Bitcoin Price Prediction as New CoinShares Report Says BTC Could Hit $140,000 If This One Thing Happens – Here’s What You Need to Know

Arslan Butt
Last updated: | 3 min read

Bitcoin Recap

Despite the buzz around cryptocurrencies’ potential, Bitcoin (BTC), the world’s most valuable cryptocurrency, experienced a setback, slipping below the $37,000 threshold early Wednesday. This downturn coincides with significant industry news: Binance CEO Changpeng Zhao announced his resignation amidst allegations of involvement in money laundering activities, as reported by Iconomicom on Twitter.

This leadership shakeup at one of the largest crypto exchanges has sent ripples through the market, contributing to a 24-hour loss of 2.96 percent, bringing the global crypto market’s value to $1.38 trillion.

Amidst this turbulence, the cryptocurrency market faces a critical juncture. The earlier enthusiasm sparked by the potential approval of a Bitcoin Spot ETF has been tempered by increased regulatory scrutiny in the US.

This update delves into the complex dynamics at play, exploring the potential impact of a Spot Bitcoin ETF approval on institutional investment and the possibility of Bitcoin’s price surging to an unprecedented $140,000, as suggested by a recent CoinShares report.
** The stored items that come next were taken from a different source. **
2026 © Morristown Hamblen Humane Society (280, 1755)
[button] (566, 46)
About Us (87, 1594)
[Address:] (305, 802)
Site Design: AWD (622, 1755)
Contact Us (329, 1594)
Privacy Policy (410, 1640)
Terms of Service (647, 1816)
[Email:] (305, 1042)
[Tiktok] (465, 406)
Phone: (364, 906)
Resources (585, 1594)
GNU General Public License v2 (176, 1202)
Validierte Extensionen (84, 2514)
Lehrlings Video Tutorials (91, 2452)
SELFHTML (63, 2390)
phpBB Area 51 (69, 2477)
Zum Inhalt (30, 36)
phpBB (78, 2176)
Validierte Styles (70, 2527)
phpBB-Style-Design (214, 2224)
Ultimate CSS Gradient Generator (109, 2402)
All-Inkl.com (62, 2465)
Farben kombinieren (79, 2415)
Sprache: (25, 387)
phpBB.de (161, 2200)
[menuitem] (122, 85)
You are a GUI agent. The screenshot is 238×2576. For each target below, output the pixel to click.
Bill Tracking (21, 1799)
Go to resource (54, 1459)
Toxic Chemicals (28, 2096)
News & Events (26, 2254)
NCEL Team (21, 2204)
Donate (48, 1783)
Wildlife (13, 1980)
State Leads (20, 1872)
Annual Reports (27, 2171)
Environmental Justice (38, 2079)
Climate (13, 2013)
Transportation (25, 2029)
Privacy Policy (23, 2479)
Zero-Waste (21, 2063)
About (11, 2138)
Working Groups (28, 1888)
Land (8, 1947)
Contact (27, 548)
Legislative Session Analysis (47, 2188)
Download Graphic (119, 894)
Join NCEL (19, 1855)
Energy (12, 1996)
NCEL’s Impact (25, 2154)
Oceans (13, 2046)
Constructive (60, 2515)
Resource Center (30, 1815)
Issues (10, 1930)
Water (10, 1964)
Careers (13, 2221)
Market Shaken: Binance’s Leadership Change and Legal Hurdles

The global cryptocurrency market has been experiencing a downturn, with prices flashing red, primarily due to a significant leadership change at Binance, one of the world’s largest cryptocurrency exchanges.

This shift follows allegations of money laundering against the company, which have led to a nearly 12% drop in the value of its native token, as highlighted in a recent tweet by Cryptomarkets.

This development, along with the ongoing crackdown on Kraken Exchange and the trial of FTX, has introduced a wave of uncertainty into an ecosystem that had been showing signs of much-needed optimism in recent weeks.

Spot Bitcoin ETF: Gateway to Institutional Investment and Price Boom?

A recent report from the head of research at CoinShares posits a compelling scenario: the approval of a spot Bitcoin exchange-traded fund (ETF) could attract approximately $14.4 billion in its first year alone.

Such an endorsement might also propel Bitcoin’s price to an estimated $141,000 by the end of 2025, as discussed in a tweet by KoreMedia2.

The researcher anticipates that about 10% of the $14.4 trillion in available U.S. assets could be invested in a spot Bitcoin ETF, with an average allocation of 1%. With BlackRock, the world’s largest asset manager, nearing approval, the likelihood of these substantial investments seems increasingly plausible.

Moreover, the report suggests that if a Bitcoin ETF is approved, it could channel approximately $31.345 billion into Bitcoin, potentially elevating its price to $265,437.

This scenario underscores the growing institutional interest in finding a more accessible entry point into the Bitcoin market. The approval of an ETF could thus have a monumental impact.

Consequently, the potential green light for a Bitcoin ETF could catapult Bitcoin’s price to $265,437, reflecting significant institutional investment and a potentially transformative effect on Bitcoin’s market value.

Bitcoin Price Prediction

Bitcoin’s current performance remains in the spotlight as it experiences a 24-hour uptick in trading activity. The 2-hour chart offers an intricate view of short-term trends, highlighting key price levels for traders.

At present, Bitcoin faces immediate resistance at $38,000 , with the next hurdle at $38,700. On the downside, support is seen at $36,700, followed by $35,700.

Bitcoin Chart
Bitcoin Chart – Source: Tradingview

The Relative Strength Index (RSI) is closely watched; its position relative to 50 will determine sentiment. The 50-Day Exponential Moving Average (EMA) acts as a trend gauge, with a value above it suggesting bullishness.

In summary, Bitcoin’s overall trend hinges on key metrics, but the technical outlook leans toward cautious optimism. Testing immediate resistance levels in the near term is anticipated, contingent on evolving market conditions and actual metric values.